Saved entries
..........

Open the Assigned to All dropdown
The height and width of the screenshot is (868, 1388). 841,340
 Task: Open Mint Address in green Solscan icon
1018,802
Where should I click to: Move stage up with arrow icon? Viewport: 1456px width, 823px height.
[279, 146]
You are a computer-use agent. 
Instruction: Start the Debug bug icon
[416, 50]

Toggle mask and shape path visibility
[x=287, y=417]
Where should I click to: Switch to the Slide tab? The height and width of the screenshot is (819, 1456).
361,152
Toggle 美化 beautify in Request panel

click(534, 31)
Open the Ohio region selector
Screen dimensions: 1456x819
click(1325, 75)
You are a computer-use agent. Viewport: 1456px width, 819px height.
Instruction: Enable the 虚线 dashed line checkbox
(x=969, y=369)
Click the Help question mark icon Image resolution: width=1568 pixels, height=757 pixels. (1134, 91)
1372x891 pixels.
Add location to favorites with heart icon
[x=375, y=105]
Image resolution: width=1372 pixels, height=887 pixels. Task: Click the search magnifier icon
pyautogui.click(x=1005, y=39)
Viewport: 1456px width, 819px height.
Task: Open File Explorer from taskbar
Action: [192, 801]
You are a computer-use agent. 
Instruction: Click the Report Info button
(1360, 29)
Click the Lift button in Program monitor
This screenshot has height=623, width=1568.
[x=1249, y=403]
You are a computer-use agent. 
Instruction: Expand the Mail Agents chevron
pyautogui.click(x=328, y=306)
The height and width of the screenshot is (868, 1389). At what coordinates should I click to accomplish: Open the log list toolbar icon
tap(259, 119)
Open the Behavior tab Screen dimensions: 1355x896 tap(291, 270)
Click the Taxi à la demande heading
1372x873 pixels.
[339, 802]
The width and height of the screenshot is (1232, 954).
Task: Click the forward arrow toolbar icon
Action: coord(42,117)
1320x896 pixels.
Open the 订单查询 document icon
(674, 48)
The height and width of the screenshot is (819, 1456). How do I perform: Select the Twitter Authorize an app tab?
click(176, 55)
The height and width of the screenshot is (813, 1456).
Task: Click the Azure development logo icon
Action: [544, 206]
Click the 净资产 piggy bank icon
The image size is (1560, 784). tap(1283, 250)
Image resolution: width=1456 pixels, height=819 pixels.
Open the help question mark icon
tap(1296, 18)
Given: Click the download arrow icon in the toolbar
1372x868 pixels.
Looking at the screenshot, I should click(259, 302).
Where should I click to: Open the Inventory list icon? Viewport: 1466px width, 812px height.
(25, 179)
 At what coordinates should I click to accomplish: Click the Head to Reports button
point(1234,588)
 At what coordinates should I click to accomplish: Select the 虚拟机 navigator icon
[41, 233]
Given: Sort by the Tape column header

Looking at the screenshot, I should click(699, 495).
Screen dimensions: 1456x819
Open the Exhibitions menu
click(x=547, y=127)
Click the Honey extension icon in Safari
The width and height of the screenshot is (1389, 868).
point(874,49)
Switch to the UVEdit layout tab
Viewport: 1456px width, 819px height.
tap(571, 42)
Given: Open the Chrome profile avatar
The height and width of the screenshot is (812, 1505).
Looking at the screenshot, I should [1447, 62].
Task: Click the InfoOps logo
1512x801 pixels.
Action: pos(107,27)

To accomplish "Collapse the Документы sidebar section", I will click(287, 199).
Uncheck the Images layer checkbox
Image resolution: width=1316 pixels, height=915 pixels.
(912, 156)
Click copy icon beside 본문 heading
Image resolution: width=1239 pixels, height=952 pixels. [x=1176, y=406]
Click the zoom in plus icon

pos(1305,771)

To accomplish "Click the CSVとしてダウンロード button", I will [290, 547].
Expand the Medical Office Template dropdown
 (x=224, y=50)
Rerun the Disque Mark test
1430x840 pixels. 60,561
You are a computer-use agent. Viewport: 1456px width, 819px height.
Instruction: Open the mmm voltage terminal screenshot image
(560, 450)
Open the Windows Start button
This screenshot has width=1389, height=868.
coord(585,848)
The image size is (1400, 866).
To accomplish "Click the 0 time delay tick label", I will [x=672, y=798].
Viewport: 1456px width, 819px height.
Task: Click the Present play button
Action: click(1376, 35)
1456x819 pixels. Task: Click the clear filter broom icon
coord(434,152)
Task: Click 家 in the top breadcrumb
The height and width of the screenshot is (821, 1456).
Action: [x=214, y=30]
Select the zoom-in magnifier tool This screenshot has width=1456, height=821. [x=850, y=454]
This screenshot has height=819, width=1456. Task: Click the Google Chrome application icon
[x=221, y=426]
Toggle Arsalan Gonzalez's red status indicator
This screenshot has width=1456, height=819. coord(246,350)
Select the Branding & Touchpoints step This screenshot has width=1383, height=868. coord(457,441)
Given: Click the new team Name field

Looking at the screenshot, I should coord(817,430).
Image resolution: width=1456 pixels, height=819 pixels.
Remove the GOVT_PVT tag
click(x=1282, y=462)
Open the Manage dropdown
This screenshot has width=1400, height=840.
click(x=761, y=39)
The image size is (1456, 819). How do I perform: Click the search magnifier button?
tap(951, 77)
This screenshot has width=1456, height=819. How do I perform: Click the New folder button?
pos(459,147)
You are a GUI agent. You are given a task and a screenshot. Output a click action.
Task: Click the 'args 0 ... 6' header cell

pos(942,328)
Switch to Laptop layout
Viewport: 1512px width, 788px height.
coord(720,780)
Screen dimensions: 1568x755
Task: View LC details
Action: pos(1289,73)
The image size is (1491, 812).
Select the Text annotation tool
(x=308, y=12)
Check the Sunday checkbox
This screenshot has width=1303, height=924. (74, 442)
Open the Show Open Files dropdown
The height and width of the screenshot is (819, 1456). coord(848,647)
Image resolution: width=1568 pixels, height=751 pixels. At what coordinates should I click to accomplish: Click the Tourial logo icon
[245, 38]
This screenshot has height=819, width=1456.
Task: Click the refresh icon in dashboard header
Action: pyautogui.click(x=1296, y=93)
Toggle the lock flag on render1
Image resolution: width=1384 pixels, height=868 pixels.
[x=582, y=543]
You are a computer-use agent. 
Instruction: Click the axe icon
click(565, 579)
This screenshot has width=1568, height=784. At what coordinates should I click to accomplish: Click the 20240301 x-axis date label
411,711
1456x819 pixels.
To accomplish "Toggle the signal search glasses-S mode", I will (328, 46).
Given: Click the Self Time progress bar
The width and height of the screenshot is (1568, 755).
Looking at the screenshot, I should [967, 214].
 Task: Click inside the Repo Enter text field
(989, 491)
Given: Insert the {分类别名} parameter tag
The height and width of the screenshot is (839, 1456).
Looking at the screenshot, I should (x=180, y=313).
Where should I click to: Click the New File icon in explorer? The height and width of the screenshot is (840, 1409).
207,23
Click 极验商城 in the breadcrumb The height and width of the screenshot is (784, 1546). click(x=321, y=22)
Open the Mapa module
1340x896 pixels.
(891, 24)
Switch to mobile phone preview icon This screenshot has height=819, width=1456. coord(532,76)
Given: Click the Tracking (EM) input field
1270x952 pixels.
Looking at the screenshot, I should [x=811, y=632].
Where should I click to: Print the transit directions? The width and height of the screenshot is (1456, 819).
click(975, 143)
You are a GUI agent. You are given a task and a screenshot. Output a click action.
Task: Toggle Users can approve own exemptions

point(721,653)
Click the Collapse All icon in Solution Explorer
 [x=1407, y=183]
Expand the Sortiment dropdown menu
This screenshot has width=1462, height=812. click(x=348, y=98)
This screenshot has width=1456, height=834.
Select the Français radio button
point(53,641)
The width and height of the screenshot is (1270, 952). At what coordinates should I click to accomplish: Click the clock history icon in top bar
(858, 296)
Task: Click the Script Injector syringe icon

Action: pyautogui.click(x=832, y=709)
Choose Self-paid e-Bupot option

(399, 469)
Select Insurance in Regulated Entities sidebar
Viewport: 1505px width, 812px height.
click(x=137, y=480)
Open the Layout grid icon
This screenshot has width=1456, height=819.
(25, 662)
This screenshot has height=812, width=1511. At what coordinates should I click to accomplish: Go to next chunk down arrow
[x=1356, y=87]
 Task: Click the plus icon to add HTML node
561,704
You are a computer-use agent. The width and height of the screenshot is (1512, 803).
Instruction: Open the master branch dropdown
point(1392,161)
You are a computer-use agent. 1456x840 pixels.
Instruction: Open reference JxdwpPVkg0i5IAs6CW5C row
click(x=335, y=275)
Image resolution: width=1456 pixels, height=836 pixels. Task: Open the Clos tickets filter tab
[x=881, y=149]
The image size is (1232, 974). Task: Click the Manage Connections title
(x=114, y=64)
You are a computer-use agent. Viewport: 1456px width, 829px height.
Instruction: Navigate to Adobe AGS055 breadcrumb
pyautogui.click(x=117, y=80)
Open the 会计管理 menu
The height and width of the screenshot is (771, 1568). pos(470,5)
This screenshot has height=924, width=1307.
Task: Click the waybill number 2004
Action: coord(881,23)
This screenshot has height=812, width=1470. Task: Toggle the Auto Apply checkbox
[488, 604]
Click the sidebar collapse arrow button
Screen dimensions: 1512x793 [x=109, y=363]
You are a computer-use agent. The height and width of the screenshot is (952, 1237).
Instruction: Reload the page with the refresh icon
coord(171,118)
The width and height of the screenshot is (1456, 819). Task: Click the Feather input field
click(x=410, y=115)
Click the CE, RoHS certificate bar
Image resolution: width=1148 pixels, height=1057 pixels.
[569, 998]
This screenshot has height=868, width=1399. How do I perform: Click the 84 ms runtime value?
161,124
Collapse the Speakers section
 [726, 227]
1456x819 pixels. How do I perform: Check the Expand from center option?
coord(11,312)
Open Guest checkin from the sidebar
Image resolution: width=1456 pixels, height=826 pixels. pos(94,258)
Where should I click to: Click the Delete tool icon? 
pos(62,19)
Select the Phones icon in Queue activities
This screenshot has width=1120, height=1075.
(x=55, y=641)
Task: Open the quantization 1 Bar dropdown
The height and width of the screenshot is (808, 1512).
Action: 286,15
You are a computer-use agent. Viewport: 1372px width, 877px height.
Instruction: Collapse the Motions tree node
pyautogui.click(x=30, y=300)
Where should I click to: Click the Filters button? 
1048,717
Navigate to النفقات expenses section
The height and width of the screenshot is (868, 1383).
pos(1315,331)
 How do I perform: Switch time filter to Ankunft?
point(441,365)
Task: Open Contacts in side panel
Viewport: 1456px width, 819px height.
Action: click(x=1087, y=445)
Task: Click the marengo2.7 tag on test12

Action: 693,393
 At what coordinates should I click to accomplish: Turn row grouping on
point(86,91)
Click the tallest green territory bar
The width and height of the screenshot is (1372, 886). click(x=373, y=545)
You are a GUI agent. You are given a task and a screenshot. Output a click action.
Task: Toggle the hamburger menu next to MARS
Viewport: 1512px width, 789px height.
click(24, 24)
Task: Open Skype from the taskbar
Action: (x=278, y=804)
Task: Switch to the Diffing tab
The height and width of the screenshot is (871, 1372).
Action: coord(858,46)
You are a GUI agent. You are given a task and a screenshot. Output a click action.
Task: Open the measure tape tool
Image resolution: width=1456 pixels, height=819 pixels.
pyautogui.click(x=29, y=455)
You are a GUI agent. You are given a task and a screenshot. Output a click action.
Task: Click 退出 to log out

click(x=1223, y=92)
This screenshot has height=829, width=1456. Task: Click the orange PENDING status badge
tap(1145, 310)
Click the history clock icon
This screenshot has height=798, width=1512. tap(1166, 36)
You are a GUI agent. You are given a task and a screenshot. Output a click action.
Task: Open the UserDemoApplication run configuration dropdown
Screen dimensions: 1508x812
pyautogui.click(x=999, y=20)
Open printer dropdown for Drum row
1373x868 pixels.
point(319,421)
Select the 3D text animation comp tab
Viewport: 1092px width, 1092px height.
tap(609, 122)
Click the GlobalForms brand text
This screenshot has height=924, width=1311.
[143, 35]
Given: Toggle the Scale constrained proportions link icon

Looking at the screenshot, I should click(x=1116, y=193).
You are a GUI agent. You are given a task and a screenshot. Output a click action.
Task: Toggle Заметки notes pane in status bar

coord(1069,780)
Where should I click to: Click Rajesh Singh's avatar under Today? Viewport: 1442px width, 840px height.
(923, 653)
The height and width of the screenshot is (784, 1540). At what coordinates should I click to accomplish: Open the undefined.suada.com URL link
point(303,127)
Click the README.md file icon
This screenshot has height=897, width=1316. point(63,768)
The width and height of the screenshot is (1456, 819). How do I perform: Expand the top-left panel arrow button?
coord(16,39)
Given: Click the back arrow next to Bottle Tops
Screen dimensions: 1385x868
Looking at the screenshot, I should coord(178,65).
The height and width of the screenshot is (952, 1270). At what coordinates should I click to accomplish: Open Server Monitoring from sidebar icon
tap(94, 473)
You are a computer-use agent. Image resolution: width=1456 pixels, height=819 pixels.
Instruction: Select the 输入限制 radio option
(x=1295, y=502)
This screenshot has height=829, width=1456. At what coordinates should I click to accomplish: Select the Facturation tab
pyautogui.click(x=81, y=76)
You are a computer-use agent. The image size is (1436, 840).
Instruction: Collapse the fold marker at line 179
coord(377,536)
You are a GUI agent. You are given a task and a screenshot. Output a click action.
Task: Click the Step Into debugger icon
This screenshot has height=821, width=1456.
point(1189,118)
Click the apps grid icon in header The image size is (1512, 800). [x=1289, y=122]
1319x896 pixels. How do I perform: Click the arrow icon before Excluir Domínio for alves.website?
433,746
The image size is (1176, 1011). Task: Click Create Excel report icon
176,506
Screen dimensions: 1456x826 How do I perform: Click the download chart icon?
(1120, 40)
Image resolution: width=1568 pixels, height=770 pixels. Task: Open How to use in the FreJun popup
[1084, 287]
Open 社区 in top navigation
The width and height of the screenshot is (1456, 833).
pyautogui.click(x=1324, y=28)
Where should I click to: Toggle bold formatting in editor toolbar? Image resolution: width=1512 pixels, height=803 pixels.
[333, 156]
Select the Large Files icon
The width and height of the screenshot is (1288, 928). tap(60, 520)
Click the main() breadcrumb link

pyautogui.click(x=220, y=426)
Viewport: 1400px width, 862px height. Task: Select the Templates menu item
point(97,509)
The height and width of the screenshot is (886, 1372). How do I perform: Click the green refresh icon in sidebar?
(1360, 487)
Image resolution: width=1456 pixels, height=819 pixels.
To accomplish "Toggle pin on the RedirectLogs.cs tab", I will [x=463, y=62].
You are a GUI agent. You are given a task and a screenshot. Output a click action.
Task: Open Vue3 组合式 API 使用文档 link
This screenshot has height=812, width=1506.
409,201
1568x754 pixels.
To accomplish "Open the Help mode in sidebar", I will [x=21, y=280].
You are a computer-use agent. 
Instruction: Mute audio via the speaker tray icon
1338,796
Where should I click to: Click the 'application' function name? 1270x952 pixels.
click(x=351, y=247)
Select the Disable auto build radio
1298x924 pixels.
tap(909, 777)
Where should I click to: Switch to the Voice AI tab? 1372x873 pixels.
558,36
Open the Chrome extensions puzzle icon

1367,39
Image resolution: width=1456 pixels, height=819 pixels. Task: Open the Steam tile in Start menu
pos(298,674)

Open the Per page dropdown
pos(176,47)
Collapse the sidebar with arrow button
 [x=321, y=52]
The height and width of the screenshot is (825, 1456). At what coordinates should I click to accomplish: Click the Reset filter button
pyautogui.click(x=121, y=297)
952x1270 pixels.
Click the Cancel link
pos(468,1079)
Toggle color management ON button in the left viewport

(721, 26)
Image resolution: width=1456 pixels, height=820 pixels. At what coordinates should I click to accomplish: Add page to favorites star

..........

Action item
Work through the records above and count the lines that hold the string "mode". Please give only that figure.

Task output
2